Business Insider states that a person’s month of birth is an indicator of potential health problems someone will have. For example, people born in February (my birth month) are prone to sleep disorder narcolepsy. This is due to the fact that they prefer evening hours as a result of lack of sunlight exposure to sunlight in utero and in their first months of life.   

 

I didn’t find any significant evidence that proves my hypothesis correct, however, there is a lot of highly considerable information. The studies mentioned in this blog are just a few articles on this subject, so it is definitely an important question. I believe that the effect that a person month and season of has is similar to how cigarettes cause lung cancer. No one knows the specific reason for causation but it certainly is a factor.

 

2 thoughts on “Happy Birthday!

  1. SARA LYNN SMITH

    I feel like often constant horoscope readers suffer from the Barnum effect. One study followed 336 college students and analyzed horoscope “reading habits,the reliability and validity of daily and monthly horoscope forecasts and astrologically based personality descriptions, and the effects of knowing the zodiac sign on the perception of the usefulness of horoscope forecasts and on the accuracy of astrologically based personality descriptions.” The study proved that daily and monthly forecasts were shown to be unreliable and invalid.
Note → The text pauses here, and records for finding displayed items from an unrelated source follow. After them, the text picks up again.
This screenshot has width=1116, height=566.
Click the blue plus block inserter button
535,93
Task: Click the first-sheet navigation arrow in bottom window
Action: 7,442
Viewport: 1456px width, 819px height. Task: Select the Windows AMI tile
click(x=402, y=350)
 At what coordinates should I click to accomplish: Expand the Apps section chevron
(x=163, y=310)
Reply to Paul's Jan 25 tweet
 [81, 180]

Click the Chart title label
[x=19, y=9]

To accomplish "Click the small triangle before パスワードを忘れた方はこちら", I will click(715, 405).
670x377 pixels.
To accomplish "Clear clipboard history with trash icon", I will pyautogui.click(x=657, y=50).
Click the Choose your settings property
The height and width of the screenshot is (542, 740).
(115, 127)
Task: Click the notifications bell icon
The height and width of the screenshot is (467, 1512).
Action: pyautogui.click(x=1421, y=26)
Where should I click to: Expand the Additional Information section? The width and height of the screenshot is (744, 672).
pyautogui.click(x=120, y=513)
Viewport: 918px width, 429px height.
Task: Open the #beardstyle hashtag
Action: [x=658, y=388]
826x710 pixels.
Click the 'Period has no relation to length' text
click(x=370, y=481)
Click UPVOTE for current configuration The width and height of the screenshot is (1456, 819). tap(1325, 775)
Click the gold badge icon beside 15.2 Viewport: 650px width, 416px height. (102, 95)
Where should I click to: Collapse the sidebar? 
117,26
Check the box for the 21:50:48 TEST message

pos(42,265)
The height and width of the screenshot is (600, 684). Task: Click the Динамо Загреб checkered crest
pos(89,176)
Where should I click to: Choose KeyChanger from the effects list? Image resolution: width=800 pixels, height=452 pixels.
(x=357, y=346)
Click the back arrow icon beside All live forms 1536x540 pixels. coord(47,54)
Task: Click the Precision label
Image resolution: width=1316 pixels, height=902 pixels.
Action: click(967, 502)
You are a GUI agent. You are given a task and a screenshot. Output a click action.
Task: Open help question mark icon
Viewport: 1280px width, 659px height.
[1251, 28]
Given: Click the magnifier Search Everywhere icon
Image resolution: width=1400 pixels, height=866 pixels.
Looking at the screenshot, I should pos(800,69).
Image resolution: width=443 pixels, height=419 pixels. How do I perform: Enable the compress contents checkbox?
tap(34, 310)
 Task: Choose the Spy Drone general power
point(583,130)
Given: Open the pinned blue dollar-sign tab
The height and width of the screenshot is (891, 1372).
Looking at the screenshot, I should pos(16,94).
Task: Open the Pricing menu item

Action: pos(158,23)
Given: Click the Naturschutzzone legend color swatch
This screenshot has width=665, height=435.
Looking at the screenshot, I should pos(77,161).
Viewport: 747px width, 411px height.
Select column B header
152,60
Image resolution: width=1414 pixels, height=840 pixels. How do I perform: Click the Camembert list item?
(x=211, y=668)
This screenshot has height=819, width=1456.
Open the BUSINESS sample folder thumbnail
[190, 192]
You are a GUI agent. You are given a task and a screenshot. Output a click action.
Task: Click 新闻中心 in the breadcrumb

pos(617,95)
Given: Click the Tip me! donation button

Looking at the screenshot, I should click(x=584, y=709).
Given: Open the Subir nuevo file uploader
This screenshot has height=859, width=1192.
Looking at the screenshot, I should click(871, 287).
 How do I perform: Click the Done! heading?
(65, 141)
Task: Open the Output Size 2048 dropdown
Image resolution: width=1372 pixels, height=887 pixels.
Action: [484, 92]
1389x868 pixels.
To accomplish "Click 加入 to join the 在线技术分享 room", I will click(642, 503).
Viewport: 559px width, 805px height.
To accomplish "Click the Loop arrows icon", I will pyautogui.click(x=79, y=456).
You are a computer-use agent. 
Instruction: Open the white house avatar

However, astrologically based personality descriptions were found to have some reliability, but knowledge of zodiac sign was found to affect ratings of horoscope usefulness and accuracy of astrologically based personality descriptions.
    http://www.tandfonline.com/doi/abs/10.1080/00223980.1983.9915405#.UqFglMRDvXs

  2. DANIELLE LEIGH JACOBS

    This blog post was interesting! I always wondered if being born in different seasons/months made a person more prone to illness or immune. I had always wondered if babies who were born in late march or in spring had more allergies because they were exposed to more pollen when they were just born and new to the environment. I found a website http://www.livescience.com/13958-birth-month-health-effects.html that gives several other illnesses such as anorexia, diabetes, leukemia, etc. to be linked to different months in which a child was born that I thought you may be interested in!